On Spatial Diversity in WiFi-Based Human Activity Recognition: A Deep Learning-Based Approach

The deeply penetrated WiFi signals not only provide fundamental communications for the massive Internet of Things devices but also enable cognitive sensing ability in many other applications, such as human activity recognition. State-of-the-art WiFi-based device-free systems leverage the correlations between signal changes and body movements for human activity recognition. They have demonstrated reasonably good recognition results with a properly placed transceiver pair, or, in other words, when the human body is within a certain sweet zone. Unfortunately, the sweet zone is not ubiquitous. When the person moves out of the area and enters a dead zone, or even just the orientation changes, the recognition accuracy can quickly decay.
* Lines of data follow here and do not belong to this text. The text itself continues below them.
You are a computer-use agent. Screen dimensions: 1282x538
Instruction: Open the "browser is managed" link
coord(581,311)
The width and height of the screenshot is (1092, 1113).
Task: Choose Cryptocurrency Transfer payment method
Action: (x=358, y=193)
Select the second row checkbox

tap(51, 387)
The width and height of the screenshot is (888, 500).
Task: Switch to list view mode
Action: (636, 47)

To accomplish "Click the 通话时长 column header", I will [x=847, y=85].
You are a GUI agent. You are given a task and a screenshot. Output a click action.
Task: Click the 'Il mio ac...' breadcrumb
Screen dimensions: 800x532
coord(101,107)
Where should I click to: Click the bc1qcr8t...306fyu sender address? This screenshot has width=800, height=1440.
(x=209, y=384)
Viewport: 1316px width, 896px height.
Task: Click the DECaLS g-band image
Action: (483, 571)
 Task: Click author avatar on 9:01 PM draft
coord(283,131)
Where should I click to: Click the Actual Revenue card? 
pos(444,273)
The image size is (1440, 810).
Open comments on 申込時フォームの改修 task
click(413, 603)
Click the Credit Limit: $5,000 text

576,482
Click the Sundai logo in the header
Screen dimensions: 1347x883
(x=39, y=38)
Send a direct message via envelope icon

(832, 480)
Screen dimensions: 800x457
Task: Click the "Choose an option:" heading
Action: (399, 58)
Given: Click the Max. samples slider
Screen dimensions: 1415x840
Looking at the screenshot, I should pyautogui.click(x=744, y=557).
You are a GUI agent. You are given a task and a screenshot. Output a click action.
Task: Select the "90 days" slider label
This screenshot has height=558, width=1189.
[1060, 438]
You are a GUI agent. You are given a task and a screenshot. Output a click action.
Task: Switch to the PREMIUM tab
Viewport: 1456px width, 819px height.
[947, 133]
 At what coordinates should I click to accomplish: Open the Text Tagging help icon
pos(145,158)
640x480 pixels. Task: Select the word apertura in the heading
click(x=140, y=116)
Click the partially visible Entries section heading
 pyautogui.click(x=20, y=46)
In this paper, we closely examine such spatial diversity in WiFi-based human activity recognition. We identify the dead zones and their key influential factors, and accordingly present WiSDAR, a WiFi-based spatial diversity-aware device-free activity recognition system. WiSDAR overshadows the dead zones yet with only one physical WiFi sender and receiver. The key innovation is extending the multiple antennas of modern WiFi devices to construct multiple separated antenna pairs for activity observing. Profiling activity features from multiple spatial dimensions can be more complicated and offer much richer information for further recognition. To this end, we propose a deep learning-based framework that integrates the hidden features from both temporal and spatial dimensions, achieving highly accurate and reliable recognition results. WiSDAR is fully compatible with commercial off-the-shelf WiFi devices, and we have implemented it on the commonly available Intel WiFi 5300 cards. Our real-world experiments demonstrate that it recognizes human activities with a stable accuracy of around 96%.